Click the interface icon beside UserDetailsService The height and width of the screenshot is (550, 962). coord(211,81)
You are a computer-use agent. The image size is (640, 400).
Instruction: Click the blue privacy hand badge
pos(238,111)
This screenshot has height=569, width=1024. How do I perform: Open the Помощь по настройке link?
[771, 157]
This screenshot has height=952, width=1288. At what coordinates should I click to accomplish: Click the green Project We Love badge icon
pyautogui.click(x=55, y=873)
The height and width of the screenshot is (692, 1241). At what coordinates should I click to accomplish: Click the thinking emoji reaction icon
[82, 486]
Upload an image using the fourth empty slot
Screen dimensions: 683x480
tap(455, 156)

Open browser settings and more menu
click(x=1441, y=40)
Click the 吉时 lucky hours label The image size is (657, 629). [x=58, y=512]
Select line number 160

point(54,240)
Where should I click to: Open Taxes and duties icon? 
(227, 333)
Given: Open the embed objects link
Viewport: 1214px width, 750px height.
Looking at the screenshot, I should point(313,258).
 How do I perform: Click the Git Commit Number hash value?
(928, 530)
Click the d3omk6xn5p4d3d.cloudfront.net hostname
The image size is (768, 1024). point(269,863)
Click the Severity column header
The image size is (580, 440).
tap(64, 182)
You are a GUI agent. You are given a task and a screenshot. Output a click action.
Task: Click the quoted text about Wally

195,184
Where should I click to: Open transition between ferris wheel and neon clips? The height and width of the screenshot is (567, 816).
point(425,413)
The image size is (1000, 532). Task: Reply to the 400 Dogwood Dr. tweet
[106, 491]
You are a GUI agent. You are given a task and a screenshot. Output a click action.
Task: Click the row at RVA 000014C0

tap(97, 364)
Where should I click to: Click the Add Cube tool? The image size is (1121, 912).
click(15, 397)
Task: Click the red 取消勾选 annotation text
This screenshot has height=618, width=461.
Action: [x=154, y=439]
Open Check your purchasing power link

════════════════

Task details: Copy the records word for word.

Result of the exercise:
Click the interface icon beside UserDetailsService The height and width of the screenshot is (550, 962). coord(211,81)
You are a computer-use agent. The image size is (640, 400).
Instruction: Click the blue privacy hand badge
pos(238,111)
This screenshot has height=569, width=1024. How do I perform: Open the Помощь по настройке link?
[771, 157]
This screenshot has height=952, width=1288. At what coordinates should I click to accomplish: Click the green Project We Love badge icon
pyautogui.click(x=55, y=873)
The height and width of the screenshot is (692, 1241). At what coordinates should I click to accomplish: Click the thinking emoji reaction icon
[82, 486]
Upload an image using the fourth empty slot
Screen dimensions: 683x480
tap(455, 156)

Open browser settings and more menu
click(x=1441, y=40)
Click the 吉时 lucky hours label The image size is (657, 629). [x=58, y=512]
Select line number 160

point(54,240)
Where should I click to: Open Taxes and duties icon? 
(227, 333)
Given: Open the embed objects link
Viewport: 1214px width, 750px height.
Looking at the screenshot, I should point(313,258).
 How do I perform: Click the Git Commit Number hash value?
(928, 530)
Click the d3omk6xn5p4d3d.cloudfront.net hostname
The image size is (768, 1024). point(269,863)
Click the Severity column header
The image size is (580, 440).
tap(64, 182)
You are a GUI agent. You are given a task and a screenshot. Output a click action.
Task: Click the quoted text about Wally

195,184
Where should I click to: Open transition between ferris wheel and neon clips? The height and width of the screenshot is (567, 816).
point(425,413)
The image size is (1000, 532). Task: Reply to the 400 Dogwood Dr. tweet
[106, 491]
You are a GUI agent. You are given a task and a screenshot. Output a click action.
Task: Click the row at RVA 000014C0

tap(97, 364)
Where should I click to: Click the Add Cube tool? The image size is (1121, 912).
click(15, 397)
Task: Click the red 取消勾选 annotation text
This screenshot has height=618, width=461.
Action: [x=154, y=439]
Open Check your purchasing power link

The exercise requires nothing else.